I might have sounded confident, but in reality, I was shaking in my Crocs when I walked in the door. After wanting to come to medical school for all the right reasons, I was now convinced that somehow or another I might accidentally kill the patient. What if I tripped over his IV line? What if he coded? I had no idea how to do anything, much less save a life. I was terrified - irrationally so, considering I was merely going to ask him a couple of questions, and while my mother always complained of it, I don’t think I could actually talk someone to death.

As medical students, we are obsessed with death. Our Type A personalities might have drawn us to medicine, but that same personality is what makes us equate death with failure. Yet, death is a very tangible thing in medicine. Medicine is a profession that constantly straddles the line between life and death, and the relationship between the two is pervasive and ever-present. A simple mistake or a wrong decision can have devastating results.

I am just starting to realize the amount of medical knowledge that exists out there, and how little I know of it. I am starting to realize that no matter how hard I try, I will inevitably kill someone. Sure, it’ll be accidental, due to an oversight, maybe because of a lack of knowledge. But I also know that I will be devastated. I will be devastated, because causing harm to a patient is to go against the very thing I came to medical school for.

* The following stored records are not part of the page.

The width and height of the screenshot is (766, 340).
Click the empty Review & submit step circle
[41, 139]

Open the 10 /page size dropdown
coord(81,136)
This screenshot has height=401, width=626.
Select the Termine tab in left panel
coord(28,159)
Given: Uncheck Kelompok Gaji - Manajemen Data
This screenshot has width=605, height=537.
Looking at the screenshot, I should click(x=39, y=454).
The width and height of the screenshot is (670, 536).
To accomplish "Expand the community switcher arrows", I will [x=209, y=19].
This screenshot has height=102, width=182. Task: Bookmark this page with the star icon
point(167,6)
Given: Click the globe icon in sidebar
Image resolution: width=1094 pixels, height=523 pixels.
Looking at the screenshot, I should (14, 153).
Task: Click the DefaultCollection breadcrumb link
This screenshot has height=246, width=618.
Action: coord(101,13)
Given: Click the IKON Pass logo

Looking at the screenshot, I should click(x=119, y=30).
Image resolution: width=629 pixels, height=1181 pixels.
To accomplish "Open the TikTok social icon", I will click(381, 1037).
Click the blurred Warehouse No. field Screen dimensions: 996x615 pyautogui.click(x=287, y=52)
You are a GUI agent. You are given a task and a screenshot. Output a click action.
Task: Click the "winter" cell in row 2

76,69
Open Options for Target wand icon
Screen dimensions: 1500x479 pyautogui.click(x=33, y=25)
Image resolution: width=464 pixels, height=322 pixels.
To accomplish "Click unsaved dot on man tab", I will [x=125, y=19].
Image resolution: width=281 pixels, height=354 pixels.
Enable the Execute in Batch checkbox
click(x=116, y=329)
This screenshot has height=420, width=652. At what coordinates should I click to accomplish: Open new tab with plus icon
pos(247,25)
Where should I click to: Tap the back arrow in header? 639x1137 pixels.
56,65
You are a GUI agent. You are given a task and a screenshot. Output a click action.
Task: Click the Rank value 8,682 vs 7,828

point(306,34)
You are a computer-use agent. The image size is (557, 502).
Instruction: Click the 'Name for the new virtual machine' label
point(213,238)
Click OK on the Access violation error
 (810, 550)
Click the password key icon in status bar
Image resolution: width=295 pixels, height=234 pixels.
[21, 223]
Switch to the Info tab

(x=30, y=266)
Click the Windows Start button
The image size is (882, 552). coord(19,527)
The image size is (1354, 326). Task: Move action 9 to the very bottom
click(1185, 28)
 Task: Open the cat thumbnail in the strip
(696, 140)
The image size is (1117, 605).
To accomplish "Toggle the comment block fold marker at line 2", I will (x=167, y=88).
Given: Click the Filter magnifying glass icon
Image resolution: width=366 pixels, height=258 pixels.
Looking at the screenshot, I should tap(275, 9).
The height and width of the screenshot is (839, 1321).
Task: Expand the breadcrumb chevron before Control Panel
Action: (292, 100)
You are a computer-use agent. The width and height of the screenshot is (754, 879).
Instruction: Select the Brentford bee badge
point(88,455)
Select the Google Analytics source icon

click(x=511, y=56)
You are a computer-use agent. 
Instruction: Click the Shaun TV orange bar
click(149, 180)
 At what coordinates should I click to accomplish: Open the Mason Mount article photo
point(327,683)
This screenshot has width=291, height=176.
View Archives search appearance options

But I will learn from it. Apologize to the family. Face the consequences. Figure out what went wrong, how it went wrong, and then move on. Patient deaths are part of the learning process, and in medicine, physicians are the perpetual student. We can never stop learning - not just because our field is ever-evolving, but also because that is what will ensure that we are the best possible physicians we can be.

In the end, I know what will carry me through such an experience is the fact that I am a good doctor. I’ve been trained well. In all the stories I’ve read about medical mistakes, there was always a very specific point where the doctor made a poor judgment call. A bad decision. But we are all human, which means we’re prone to make mistakes. We don’t have any control over that. What we do have control over is our relationships with our patients. How we treat them as patients – as people – will make a huge difference in their medical treatment. That is what will help us make the right judgment call. The right choice.

It's about having heart. And at the end of the day, I know that I have a good one. I care. That is ultimately what will make me a good doctor. And even good doctors can make mistakes.